In a 2013 interview, Eva Fedar Kittay asked the following questions about ethics of care: “How should we think about institutional structures when we consider the first virtue of social organization to be care rather than justice? What sorts of institutions can foster caring relationships? What sorts of institutions are indifferent or even hostile to promoting them?” For the intents and purposes of this piece I want to focus on the conceptual thread that ties those questions together. Namely, the relationship between institutional structures, care, and justice.
Consider the different institutions people navigate on a regular basis: schools, hospitals, museums, and, even though we rarely think of it as such, families. Now consider the ways that these institutions perpetuate harmful and discriminatory ideas about the people that navigate them, and the people who lack access to them. Think about how wealth inequality impacts school districts, racism and classism impact medical services, museums embody colonial sentiments, and families are political entities that often function via domination-based power dynamics. And these considerations don’t even take into account the physical aspects of institutions as built environments.
The Centers for Disease Control and Prevention define the built environment as all of the physical parts of where we live and work. Be it the place you call home, your neighborhood’s streets and sidewalks, local public spaces, or any number of other types of infrastructure, the built environment in which you spend the majority of your time has an impact on your quality of life. Particularly, the built environment has direct and indirect effects on mental health, as reported by Gary W. Evans for the Journal of Urban Health.

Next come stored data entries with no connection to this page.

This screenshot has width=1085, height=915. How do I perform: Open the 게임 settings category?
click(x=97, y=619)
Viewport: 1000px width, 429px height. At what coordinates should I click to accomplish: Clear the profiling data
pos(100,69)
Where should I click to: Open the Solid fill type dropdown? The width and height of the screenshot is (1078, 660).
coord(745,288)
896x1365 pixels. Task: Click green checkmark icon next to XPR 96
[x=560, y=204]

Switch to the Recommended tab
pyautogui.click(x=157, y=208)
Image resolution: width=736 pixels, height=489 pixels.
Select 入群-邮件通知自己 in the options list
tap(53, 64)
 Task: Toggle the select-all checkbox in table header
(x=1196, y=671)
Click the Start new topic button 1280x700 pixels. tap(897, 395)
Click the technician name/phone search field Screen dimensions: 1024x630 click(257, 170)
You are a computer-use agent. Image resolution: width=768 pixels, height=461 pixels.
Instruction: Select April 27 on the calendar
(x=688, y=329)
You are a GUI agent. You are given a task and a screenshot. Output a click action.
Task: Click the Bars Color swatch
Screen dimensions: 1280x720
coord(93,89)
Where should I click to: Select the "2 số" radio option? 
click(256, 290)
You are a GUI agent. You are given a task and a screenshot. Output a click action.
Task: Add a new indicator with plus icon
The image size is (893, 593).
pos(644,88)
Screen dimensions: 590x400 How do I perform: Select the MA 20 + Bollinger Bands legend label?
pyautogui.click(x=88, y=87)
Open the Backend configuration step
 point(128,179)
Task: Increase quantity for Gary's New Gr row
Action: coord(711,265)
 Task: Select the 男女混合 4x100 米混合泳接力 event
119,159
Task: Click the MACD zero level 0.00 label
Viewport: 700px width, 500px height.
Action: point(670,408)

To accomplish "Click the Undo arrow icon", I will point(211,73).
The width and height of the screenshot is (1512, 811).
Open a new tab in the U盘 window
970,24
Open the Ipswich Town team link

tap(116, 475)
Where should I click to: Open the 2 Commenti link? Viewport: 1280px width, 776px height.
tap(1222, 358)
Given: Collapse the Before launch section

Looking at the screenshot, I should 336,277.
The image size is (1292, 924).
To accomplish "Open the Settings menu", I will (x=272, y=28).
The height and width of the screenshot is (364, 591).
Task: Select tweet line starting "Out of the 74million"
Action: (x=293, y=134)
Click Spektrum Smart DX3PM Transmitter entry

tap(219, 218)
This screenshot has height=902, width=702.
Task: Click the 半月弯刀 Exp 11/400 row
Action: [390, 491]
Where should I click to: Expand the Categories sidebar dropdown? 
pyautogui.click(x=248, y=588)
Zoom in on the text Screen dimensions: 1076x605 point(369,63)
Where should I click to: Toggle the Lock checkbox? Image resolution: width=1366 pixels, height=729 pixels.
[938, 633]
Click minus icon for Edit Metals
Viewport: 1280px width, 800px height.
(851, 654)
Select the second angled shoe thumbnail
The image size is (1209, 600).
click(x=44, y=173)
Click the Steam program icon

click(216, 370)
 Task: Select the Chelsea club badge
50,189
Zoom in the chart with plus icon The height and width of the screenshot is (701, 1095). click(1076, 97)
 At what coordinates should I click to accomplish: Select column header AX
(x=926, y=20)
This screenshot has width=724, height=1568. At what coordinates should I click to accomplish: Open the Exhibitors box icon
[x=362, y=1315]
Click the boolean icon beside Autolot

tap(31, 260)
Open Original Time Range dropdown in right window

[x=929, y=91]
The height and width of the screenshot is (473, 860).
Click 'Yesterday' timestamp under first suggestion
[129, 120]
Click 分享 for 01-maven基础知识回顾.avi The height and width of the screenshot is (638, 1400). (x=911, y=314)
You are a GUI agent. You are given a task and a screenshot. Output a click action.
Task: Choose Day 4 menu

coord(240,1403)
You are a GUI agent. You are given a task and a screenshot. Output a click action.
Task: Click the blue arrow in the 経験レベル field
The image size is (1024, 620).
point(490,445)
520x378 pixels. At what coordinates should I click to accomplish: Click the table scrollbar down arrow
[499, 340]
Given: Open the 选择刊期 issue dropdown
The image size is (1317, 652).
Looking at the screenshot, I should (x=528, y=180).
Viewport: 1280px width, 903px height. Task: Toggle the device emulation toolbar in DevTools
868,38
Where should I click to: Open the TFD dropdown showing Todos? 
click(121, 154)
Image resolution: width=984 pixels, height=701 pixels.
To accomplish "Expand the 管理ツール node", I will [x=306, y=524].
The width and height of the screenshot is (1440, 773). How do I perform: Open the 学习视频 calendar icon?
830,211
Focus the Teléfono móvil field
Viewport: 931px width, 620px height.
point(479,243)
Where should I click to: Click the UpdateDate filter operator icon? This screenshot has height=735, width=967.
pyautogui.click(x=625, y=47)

In The Built Environment and Mental Health, Evans explains how poor-quality housing and residential crowding appear to increase psychological distress, design elements of buildings affect people’s ability to regulate social interaction, and toxic air pollutants cause behavioral disturbances. He then goes on to argue that poor environmental conditions tend to concentrate among marginalized folks, highlighting the importance of public health initiatives aimed at harm reduction and risk management in underserved communities of color.
So, when we talk about the importance of self-care and “checking in” on our struggling friends, we’re focusing on reform not revolution. We’re prescribing surface-level quasi-solutions to systemic, deep-rooted, institutional problems. We’re continuing to put the onus on the individual, and psychologizing the structural, while the overarching systems of oppression make it difficult for us to thrive and flourish.
And while you should continue to check in on your friends, and continue to find forms of self-care that help you function and survive, you ought to also use whatever capacities you have to work with other members of the global community to promote necessary changes at the structural level. Self-care and “checking in” on our friends will never be enough.